Sunday, September 8, 2013

I heard my daughter sing tonight; and learned a heart-wrenching lesson in the process

My daughter, who is in her early 30s, will sing with the church choir during Sunday morning service tomorrow. For the first time. Ever.

“Mom, do you have a few minutes to help me with something this evening; for about a half-hour or so?” There was something shy and vulnerable in the way she asked; a tone that immediately held my attention. “I need to practice my song parts… and, I want you to help me, if you don't mind.”

I was so tickled when she decided to join the choir a few weeks ago. I had no idea she had an interest in singing. She’s always loved music, was first-chair cellist through junior and high school, and often went with me to recording sessions and gigs from the time she was a baby. But she’d never indicated any interest in singing. Naturally I was eager to oblige her request. But I was still struck by the shy and vulnerable tone.

"I have to do the warm-up exercises first,” she fumbled with a small digital voice recorder. “I recorded my singing lesson.” Singing lesson? “I had a singing lesson from Jim Werner; he’s also the choir director. Will you help me with the first note? Shouldn’t we stand up?” I hesitated, my lazy singing attitude in conflict with the serious focused singing of my younger days. I stood up as she pushed the play button on her voice recorder. She and Jim Werner were running scales. She pushed the stop button.

“You got the note?” She asked, quietly. I repeated the scale as I’d heard on the recording. She started to join me, then stopped, and sat back down. “I’m nervous.”

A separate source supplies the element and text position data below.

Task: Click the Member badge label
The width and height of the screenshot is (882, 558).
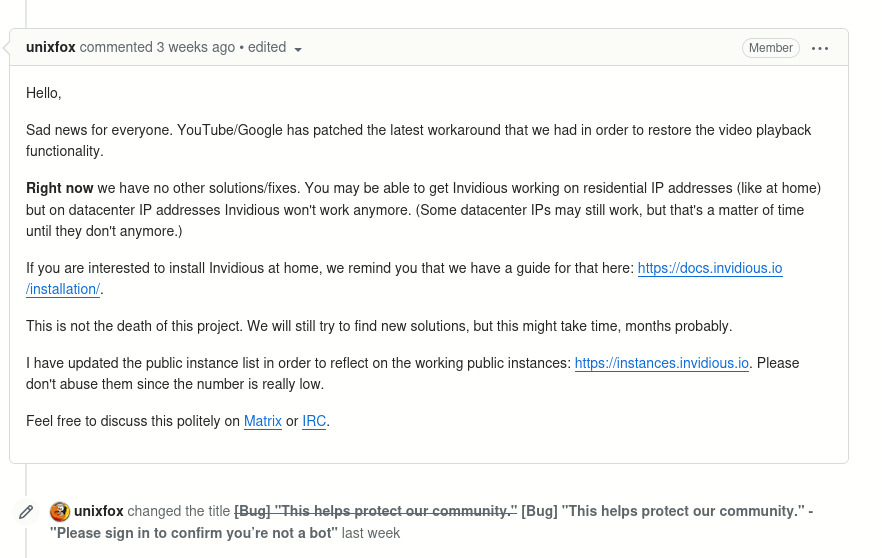Action: point(770,48)
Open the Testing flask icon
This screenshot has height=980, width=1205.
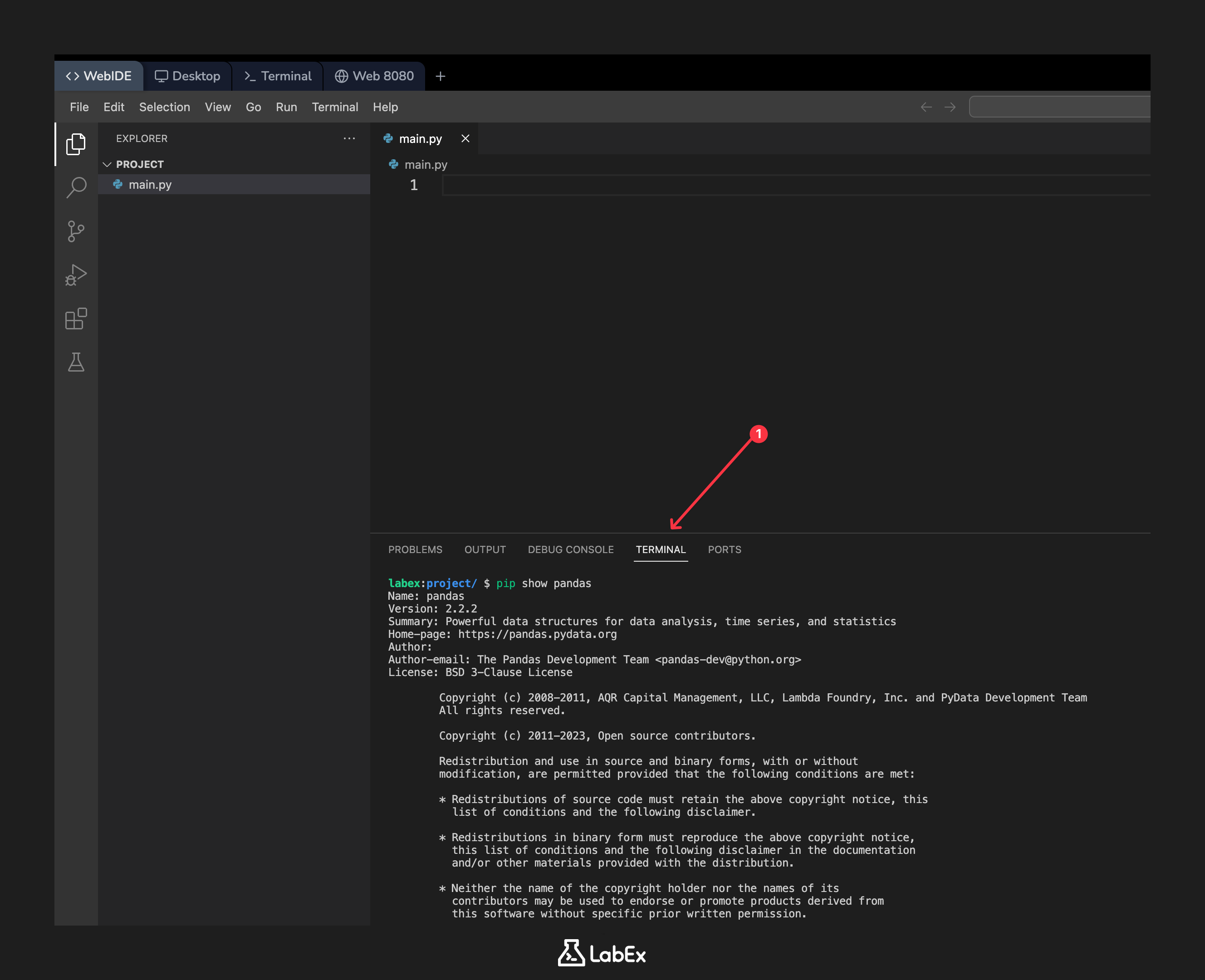76,363
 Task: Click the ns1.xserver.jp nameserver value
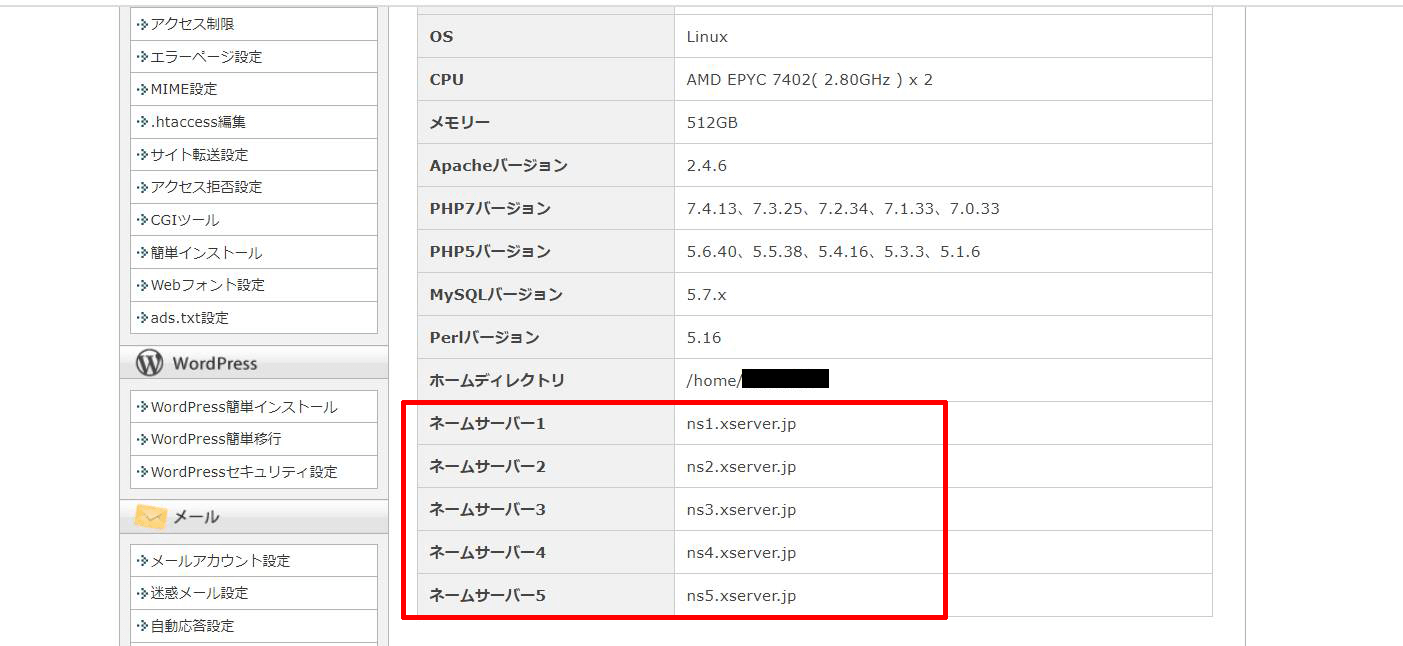(741, 424)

“About tomorrow?” I asked. “No; I’m nervous singing in front of you,” she said, then looked down at her bare feet. I never expected that.

“Why? Why me?” I listened as she shared; and learned so much about my daughter in those minutes. "When I was four or five years old I remember you told someone that I didn’t have good pitch,” she said, “so, I didn’t sing, but I always wanted to.”

My heart sank. Her name is Melody. Had I so influenced her decision to keep her music inside herself? When she was four, I was ...
a young stressed out, overly technical singer with a bit of a prima dona attitude who suffered from extreme stage fright. Only years later did I learn to relax and channel rather than try to control the music flowing through me.

We had a wonderful chat about it all. She stood up again. “Do you remember the note?”

We sang scales, together, my voice tired and raspy; hers clear and loud – and on pitch. I could barely hold back the tears. She handed the little recorder to me and picked up the sheet music. While I played the recording (of her last choir practice), she sang along with the soprano parts.

“They have you singing soprano?” I asked, remembering the days long before my voiced aged into alto. She nodded. I started the recording from the beginning again and watched as I listened to her voice.

I heard my daughter sing tonight. I felt the music flowing through her. Moments of pure honest pitch, of clarity peppered ever so sparingly throughout her song, dominated by apprehension; like an eager child peeking cautiously around an otherwise blind corner.

I heard my daughter sing tonight; and through her song, her heart, her love, she owns her authenticity. What a road she has struggled through these past years; yet it was there all along. That a child of four would not only remember but be so impacted by what I thought was a harmless and unmemorable comment is awful, just awful. I had no idea.

“What time do you sing tomorrow morning?” I asked.

Her eyes widened. “I think 10 or 10:30; I’m not sure,” she shuffled some papers in her music folder.

“I would love to go and hear you, if that’s okay.” I’m anything but a go-to-church person, and she knows that, so my request came as quite a surprise – to her and me.

"Really? That would mean so much to me if you were there!” She sat back down on the sofa beside me, clutching her music folder. I wanted to cry. How is it possible that I missed all this for so many years? Since she was four years old.

“Yes, really,” I smiled. “Want to run through it one more time?” She nodded and I played the recording again. She was standing taller, her voice clear and beautiful to my ears, my heart, my soul.

I heard my daughter sing tonight. Beautiful and free.

I learned a painful liberating lesson tonight: Think carefully about what is said to a child -- or anyone for that matter -- because the words could have more power than we can imagine at the time.

I heard my daughter sing tonight; her voice so real, so strong. And I saw her again for the first time... an amazing woman.

My heart is so full of love and pain and love... and humility and pride and humility... I so love my dear Melody... and we are never too old to heal, to grow, to love...

1 comment:

  1. Krystyn,
    Your piece struck a chord with me, and it's being replayed out here in Minnesota.